Suppose the receiver is not capable of accepting or identifying such information. In that case, the service provider must use a technological solution to track the transaction on the blockchain in real-time and to conduct the transaction’s risk analysis. This information will need to be stored for at least five years and made available to the authorities upon request.
For the application of the travel rule, service providers will have an obligation to establish procedures for cases when the virtual currency must be returned to the sender and when the virtual currencies will not be made available to the receiver. In case of suspicion of money laundering, the service provider must notify the FIU.
Some positive changes are set to be made as well. An update to regulation for identifying clients with information technology will simplify the requirements for identifying high-profile and non-EU resident clients. With the existing rules, certain clients needed to use an ID card issued in the EU to fulfill the identification, which required separate integration for each ID system.
The Estonia crypto regulations allow for the identification of the client’s face and government-issued ID together with a comparison of biometric data. Such solutions must be approved by the supervision authority (Financial Intelligence Unit, FIU). Compliance with an internationally recognized standard is also seen as a requirement. The identification procedure could be developed in-house or outsourced to a service provider.
Each case of using such alternative methods will need to be approved by the FIU separately, and the decision will be based on the service provider’s business model.

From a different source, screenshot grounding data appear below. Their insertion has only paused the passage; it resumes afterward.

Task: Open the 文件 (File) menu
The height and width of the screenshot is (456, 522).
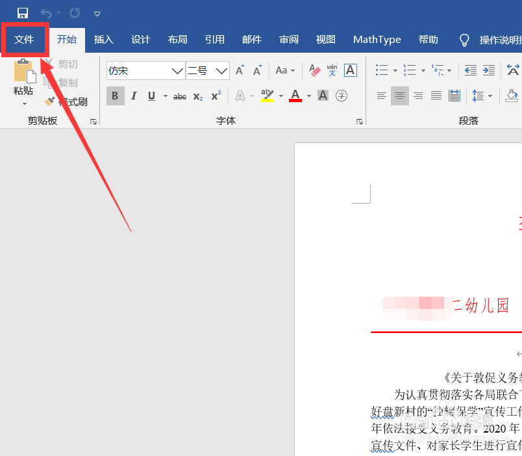Action: pyautogui.click(x=25, y=39)
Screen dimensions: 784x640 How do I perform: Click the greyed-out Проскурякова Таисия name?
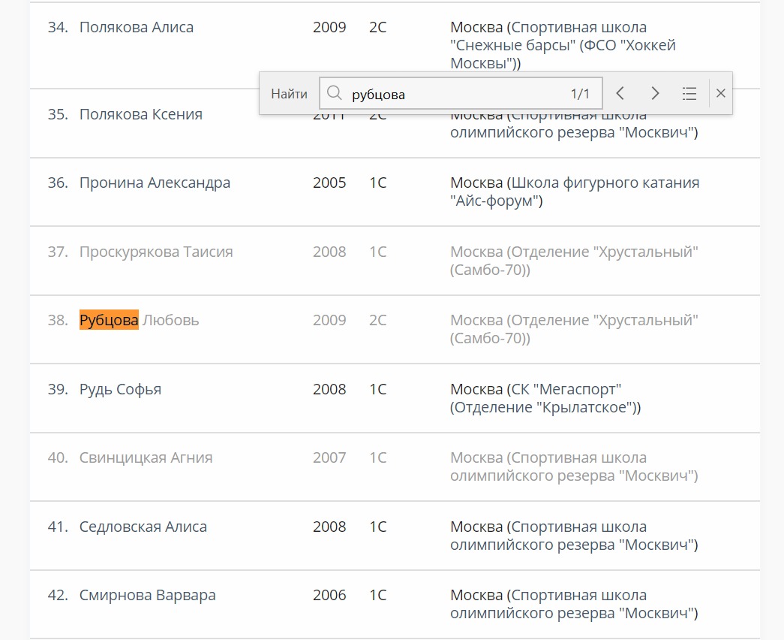156,252
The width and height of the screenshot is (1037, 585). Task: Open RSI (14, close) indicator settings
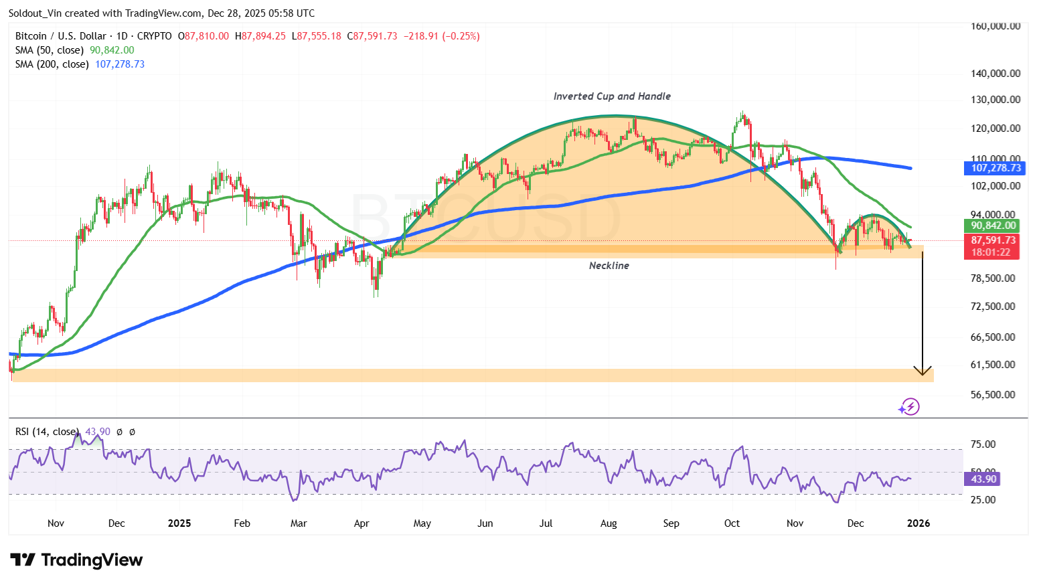pyautogui.click(x=47, y=432)
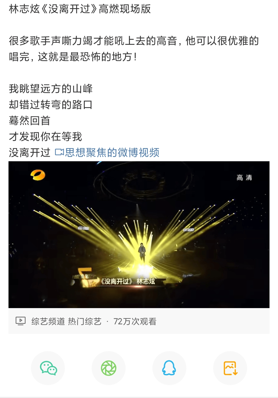The width and height of the screenshot is (278, 398).
Task: Tap the 72万次观看 view count
Action: (135, 321)
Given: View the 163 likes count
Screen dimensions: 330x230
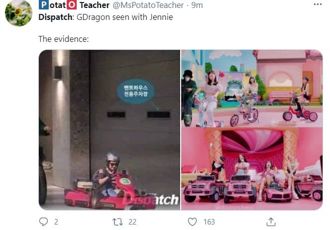Looking at the screenshot, I should [x=209, y=222].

This will allow for easier onboarding of clients both from the EU and third countries.
Previously, in the case of identification with information technology, conducting a real-time interview with the potential client was obligatory. The new rules do not require interviewing unless there are specific reasons, like increased risk of money laundering, the reason for application of increased due diligence measures, etc.
Due to the new Estonia crypto regulation, conducting a crypto business in Estonia will get much more expensive and complicated. Still, the mentioned acts remain at different stages of proceedings in the government and Parliament, so there is still a chance for changes.